──────── Seitentext ────────

Martin Pollack: Letzte Texte eines Erinnerungsarbeiters

Es ist unheimlich, wie klar Martin Pollack alles vorausgesehen hat.
„Die Europäische Union steckt in der tiefsten und gefährlichsten Krise seit ihrer Gründung“, schrieb er 2018 in einem Essay, der nun als Vorwort zu seinem letzten Buch „Zeiten der Scham“ erschienen ist. Darin versammelt sind zum Teil unveröffentlichte Essays und Reportagen des im Jänner verstorbenen Schriftstellers, dem das Vermitteln zwischen Ost und West größtes Anliegen war.
Die Zerstörung der europäischen Demokratien, die Instrumentalisierung der Geschichte am Beispiel Ukraine: Pollack, Osteuropa-Experte und ehemaliger Spiegel-Korrespondent, hat es gewusst. Unermüdlicher Erinnerungsarbeiter, wusste er auch, wo er in der eigenen Familie graben sollte, wusste, dass sein „Opsi“, sein Großvater, ein rabiater Deutschnationaler und Nationalsozialist war. „Martin Pollack hat nie Wahrheiten gescheut“, schreibt sein Freund, der Historiker Gerhard Zeillinger, im Nachwort. Pollack habe „in den dunklen Abgrund der eigenen Familiengeschichte“ geblickt. Und das, obwohl ihm klar war, dass man in Österreich vielerorts der Meinung war und ist: „Irgendwann muss doch Schluss sein“, wie er in einer Erzählung schrieb. Ebenso klar war ihm, dass er dem nicht folge leisten durfte, denn seine Familiengeschichte ist österreichische Zeitgeschichte.

────────

→ **Übungsaufgabe a**:
Schreiben Sie aus dem Text über Martin Pollack den Abschnitt wortgetreu ab, der mit den Worten „Es ist unheimlich, wie“ beginnt und mit „größtes Anliegen war.“ schließt.
Der Text und die Datensätze stehen in keinerlei Zusammenhang miteinander.

──────── Daten zur Aufgabe ────────

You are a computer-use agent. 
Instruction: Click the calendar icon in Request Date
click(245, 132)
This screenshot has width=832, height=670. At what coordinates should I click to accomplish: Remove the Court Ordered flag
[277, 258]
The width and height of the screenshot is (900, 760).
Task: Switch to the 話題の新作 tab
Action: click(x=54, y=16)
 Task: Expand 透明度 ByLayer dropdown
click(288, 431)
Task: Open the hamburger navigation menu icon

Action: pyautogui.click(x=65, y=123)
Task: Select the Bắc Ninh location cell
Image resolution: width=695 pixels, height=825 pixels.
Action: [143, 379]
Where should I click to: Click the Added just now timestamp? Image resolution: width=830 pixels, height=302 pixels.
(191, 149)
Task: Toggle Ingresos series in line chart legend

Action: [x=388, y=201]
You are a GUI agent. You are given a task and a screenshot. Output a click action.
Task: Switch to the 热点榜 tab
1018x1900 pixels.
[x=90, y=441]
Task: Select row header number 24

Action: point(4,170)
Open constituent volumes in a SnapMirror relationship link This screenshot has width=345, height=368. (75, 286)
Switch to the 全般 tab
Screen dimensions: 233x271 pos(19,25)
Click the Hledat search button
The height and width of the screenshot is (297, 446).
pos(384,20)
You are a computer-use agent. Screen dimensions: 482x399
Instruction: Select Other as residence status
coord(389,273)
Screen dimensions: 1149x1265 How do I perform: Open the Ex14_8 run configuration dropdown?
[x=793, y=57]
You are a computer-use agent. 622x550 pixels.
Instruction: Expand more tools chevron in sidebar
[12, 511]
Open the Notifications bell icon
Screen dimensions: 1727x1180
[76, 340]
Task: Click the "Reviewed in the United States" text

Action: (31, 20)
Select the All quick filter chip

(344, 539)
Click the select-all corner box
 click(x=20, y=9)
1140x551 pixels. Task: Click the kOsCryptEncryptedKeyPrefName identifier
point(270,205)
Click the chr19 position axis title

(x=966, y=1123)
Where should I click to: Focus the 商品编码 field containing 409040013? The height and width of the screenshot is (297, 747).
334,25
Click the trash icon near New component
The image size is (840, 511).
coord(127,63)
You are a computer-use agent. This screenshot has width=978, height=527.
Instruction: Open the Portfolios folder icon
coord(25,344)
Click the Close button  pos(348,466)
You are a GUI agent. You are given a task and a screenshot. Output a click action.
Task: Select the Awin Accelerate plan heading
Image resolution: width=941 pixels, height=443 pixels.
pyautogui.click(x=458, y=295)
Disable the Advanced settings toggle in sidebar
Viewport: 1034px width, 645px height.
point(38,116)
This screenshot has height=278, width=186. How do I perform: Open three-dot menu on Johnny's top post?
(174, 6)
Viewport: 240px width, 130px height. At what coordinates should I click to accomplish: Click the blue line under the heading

────────

→ **Übungsaufgabe b**:
Entnehmen Sie den Datensätzen unverändert den Abschnitt, der mit der Zeile beginnt, die „Task: Select row header number 24“ enthält, und mit der Zeile endet, die „coord(389,273)“ enthält. Beide Zeilen gehören dazu.

→ **Musterlösung a**:
Es ist unheimlich, wie klar Martin Pollack alles vorausgesehen hat.
„Die Europäische Union steckt in der tiefsten und gefährlichsten Krise seit ihrer Gründung“, schrieb er 2018 in einem Essay, der nun als Vorwort zu seinem letzten Buch „Zeiten der Scham“ erschienen ist. Darin versammelt sind zum Teil unveröffentlichte Essays und Reportagen des im Jänner verstorbenen Schriftstellers, dem das Vermitteln zwischen Ost und West größtes Anliegen war.

→ **Musterlösung b**:
Task: Select row header number 24

Action: point(4,170)
Open constituent volumes in a SnapMirror relationship link This screenshot has width=345, height=368. (75, 286)
Switch to the 全般 tab
Screen dimensions: 233x271 pos(19,25)
Click the Hledat search button
The height and width of the screenshot is (297, 446).
pos(384,20)
You are a computer-use agent. Screen dimensions: 482x399
Instruction: Select Other as residence status
coord(389,273)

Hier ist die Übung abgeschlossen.